Cura delle punture d’ape: trattamento delle punture d’ape e di vespa a casa

Esistono circa 25.000 specie di api in tutto il mondo e il Nord America ne ospita 4.000. La maggior parte delle api non è aggressiva e punge solo se direttamente minacciata, ma alcune diventano eccessivamente difensive e possono persino sciamare quando vengono disturbate. È comune imbattersi in un nido di api mentre si fa giardinaggio. Molte vivono in alveari, mentre altre vivono nel terreno, come i bombi e le api minatrici. Gli incidenti con le punture si verificano spesso quando il giardiniere scava nel terreno ed espone la casa di un’ape. Il trattamento delle punture di ape che ne derivano deve iniziare immediatamente per rallentare la diffusione del veleno dell’ape.

La maggior parte delle persone è stata punta da un’ape. Spesso si tratta di un ricordo d’infanzia, quando la nostra goffaggine giovanile ci metteva in contatto con insetti che pungono. Tuttavia, le punture continuano a verificarsi anche in età adulta, di solito quando ci imbattiamo inavvertitamente in un nido di api o tocchiamo un’ape. La maggior parte dei rimedi contro le punture d’ape inizia con le cure domiciliari. A volte, la vittima è allergica al veleno e deve essere portata d’urgenza in ospedale o usare l’epinefrina, ma la maggior parte reagisce bene ai comuni rimedi casalinghi contro le punture d’ape.
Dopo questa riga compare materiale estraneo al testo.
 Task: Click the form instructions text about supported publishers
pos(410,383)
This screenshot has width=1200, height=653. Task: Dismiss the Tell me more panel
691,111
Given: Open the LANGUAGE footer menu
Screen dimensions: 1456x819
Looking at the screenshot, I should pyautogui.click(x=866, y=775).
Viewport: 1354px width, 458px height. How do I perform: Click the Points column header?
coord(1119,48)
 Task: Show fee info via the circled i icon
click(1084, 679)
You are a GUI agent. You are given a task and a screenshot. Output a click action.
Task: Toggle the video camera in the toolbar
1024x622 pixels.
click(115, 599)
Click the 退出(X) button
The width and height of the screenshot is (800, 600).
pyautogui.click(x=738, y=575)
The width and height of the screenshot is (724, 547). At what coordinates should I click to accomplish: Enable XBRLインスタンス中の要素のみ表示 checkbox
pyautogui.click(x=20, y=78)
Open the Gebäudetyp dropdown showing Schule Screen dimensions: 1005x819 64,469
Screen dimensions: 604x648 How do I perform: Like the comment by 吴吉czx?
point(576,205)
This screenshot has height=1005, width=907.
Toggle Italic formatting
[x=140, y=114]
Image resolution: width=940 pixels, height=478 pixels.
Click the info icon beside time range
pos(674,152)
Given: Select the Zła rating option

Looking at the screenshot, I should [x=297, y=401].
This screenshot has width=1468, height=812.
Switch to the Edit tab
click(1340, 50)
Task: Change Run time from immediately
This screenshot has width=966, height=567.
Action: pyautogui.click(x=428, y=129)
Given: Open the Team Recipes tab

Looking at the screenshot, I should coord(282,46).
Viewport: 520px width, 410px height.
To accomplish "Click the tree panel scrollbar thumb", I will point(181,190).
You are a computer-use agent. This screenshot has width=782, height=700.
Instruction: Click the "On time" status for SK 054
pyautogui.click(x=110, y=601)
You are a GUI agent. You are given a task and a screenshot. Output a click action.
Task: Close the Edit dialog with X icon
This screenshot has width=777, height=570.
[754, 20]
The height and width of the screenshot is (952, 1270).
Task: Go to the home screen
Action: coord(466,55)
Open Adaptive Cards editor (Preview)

Cosa fare in caso di puntura d’ape

Agire rapidamente dopo una puntura aiuta ad alleviare il dolore e il gonfiore causati dal veleno dell’ape. La maggior parte degli insetti che pungono conservano il loro pungiglione, ma nel caso delle api mellifere, questo si stacca dall’insetto e rimane conficcato nella pelle. Quindi, se l’aggressore era un’ape mellifera, il primo passo è rimuovere il pungiglione e la sacca del veleno. Lasciarlo conficcato nella pelle significa una dose maggiore di veleno, oltre all’irritazione causata da un corpo estraneo nel derma. Il veleno continuerà a pompare nella pelle per un massimo di 60 secondi, quindi la rimozione è fondamentale per ridurre i sintomi. Le unghie, le pinzette o anche il bordo di una carta di credito possono aiutare a rimuovere il pungiglione. Un’azione rapida nella rimozione del pungiglione ridurrà il dolore, il gonfiore e il fastidio nella zona colpita. Se sapete di essere allergici, portate sempre con voi due penne epinefrine, poiché una seconda potrebbe essere necessaria 20 minuti dopo la puntura.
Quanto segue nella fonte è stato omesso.